There are two parts to a star: the core where fusion happens and the outer gaseous shell. Hydrogen is pressed ever tighter in the core and heated to incredible temperatures. If the protostar does not achieve a temperature hot enough for fusion, then it becomes a brown dwarf, a star that is small and doesn’t shine very bright. However, if a critical temperature is reached in the center of the protostar and nuclear fusion is achieved, then viola, a star is born! Hydrogen at its core is fusing into helium. Fusion releases energy in the form of heat and light.
This battle between gravity pulling in and gas pressure pushing out will go on over the entire life span of the star. The star slowly contracts over billions of years to compensate for the heat and light energy lost. Once the hydrogen, then helium, then carbon is depleted and the equilibrium is no longer maintained, the star dies.
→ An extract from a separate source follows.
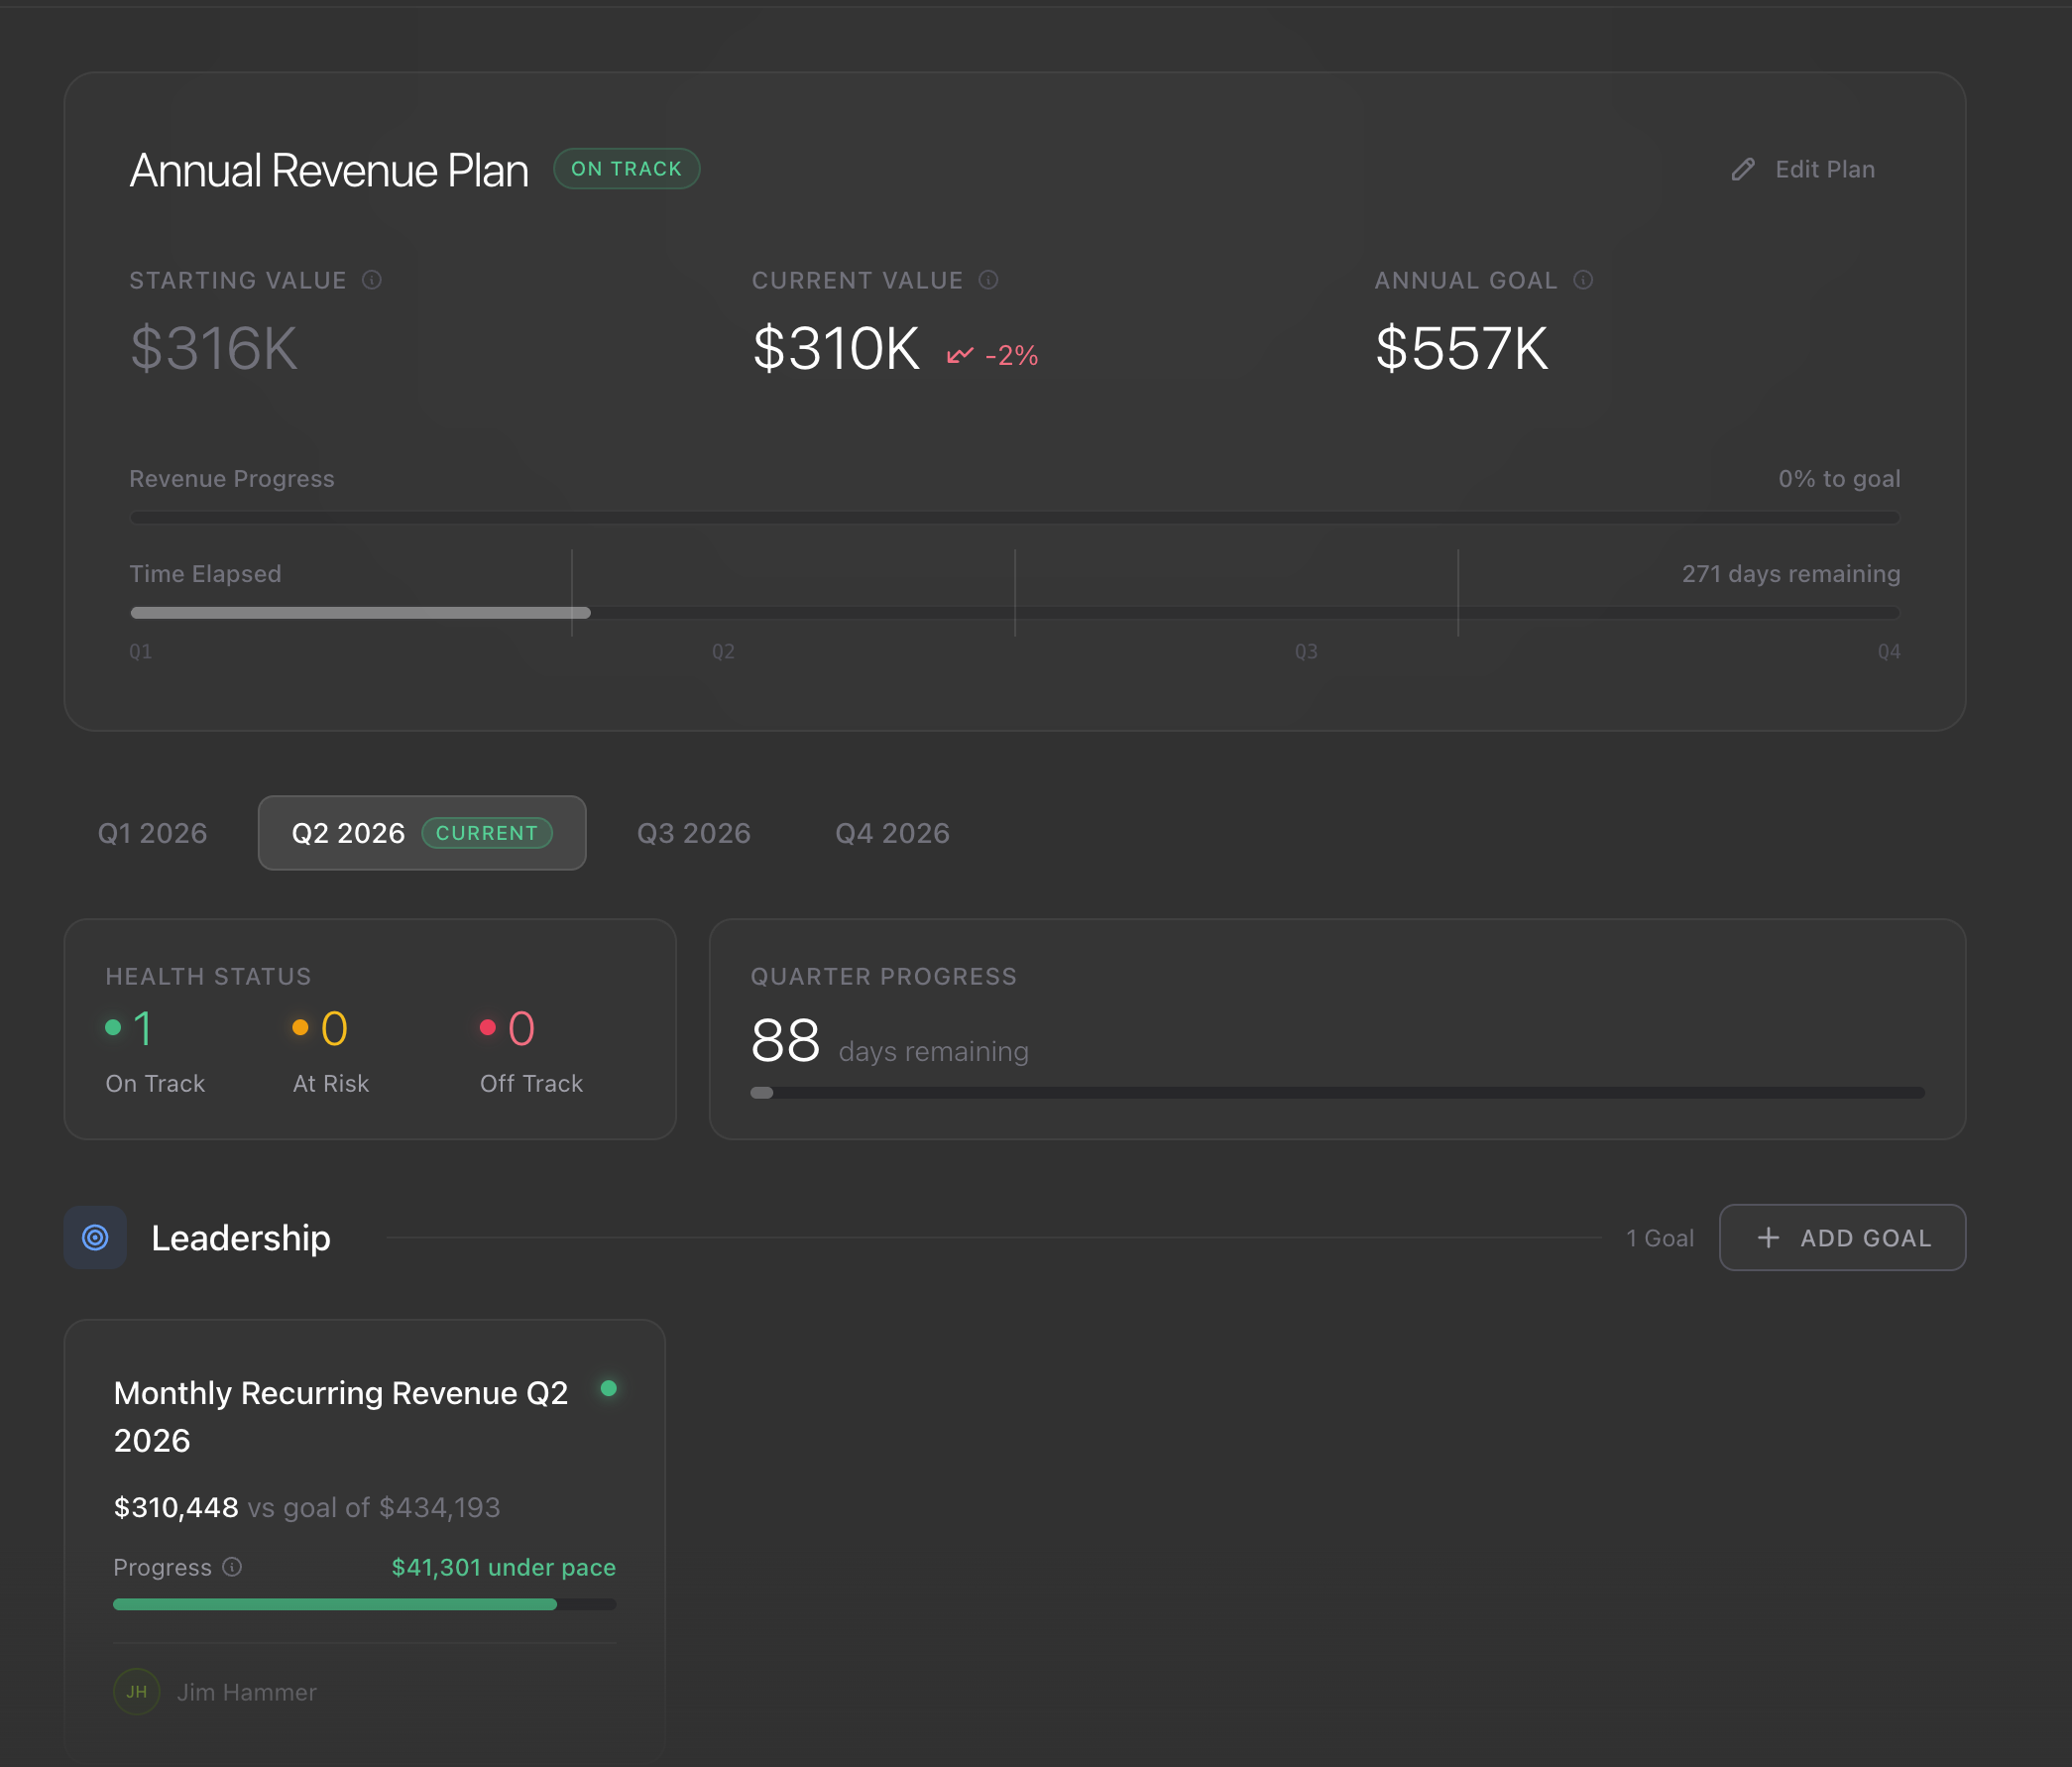Click the green goal Progress bar
The width and height of the screenshot is (2072, 1767).
(364, 1604)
Here’s Where Things Get Exciting: Black holes and neutron stars form when stars die. While a star is burning, the heat in the star pushes out and balances the force of gravity. When the star's fuel is spent, and it stops burning, there is no heat left to counteract the force of gravity. Whatever material is left over collapses in on itself. How much mass the star had when it died determines what it becomes. Stars about the same size as the Sun become white dwarfs, which glow from left over heat. Stars that have about 3 times the mass of the Sun compact into neutron star. And a star with mass greater than 3 times the Sun's gets crushed into a single point, which we call a black hole.
More on black holes in a future post!!!
The stuff in the outer layer of the star gets blown out into space in a supernova explosion and contains the elements that are used to form new stars and planets. Hence, the circle of life. Very cool!
Fun Fact: Just a sugar cube of neutron star matter would weigh about one hundred million tons on Earth.
Fun Fact: Neutron stars spin and emit radiation in a pulsating beam of light that we call pulsars.
Stephen Tremp: author of the BREAKTHROUGH series, has a B.A. in information systems and an MBA degree in global management. Stephen has a background in information systems, management, and finance and draws from this varied and complex experiential knowledge to write one-of-a-kind thrillers.
His novels are enhanced by current events at the European Organization for Nuclear Research (CERN) and other scientific research facilities around the world. These potential advances have the ability to change the way we perceive our universe and our place in it!
You can visit Stephen Tremp at Breakthrough Blogs. BREAKTHROUGH and OPENING can be downloaded:
Download Breakthrough: Amazon Kindle $1.99
Download Opening: Amazon Kindle for $1.99
Thank you Stephen for this exciting journey into the lifecycle of a star...quite fascinating. I hope all my dear Followers enjoyed themselves as much as I did.
What do you see when you look into the night sky? A favourite star perhaps? Do you wish upon the stars?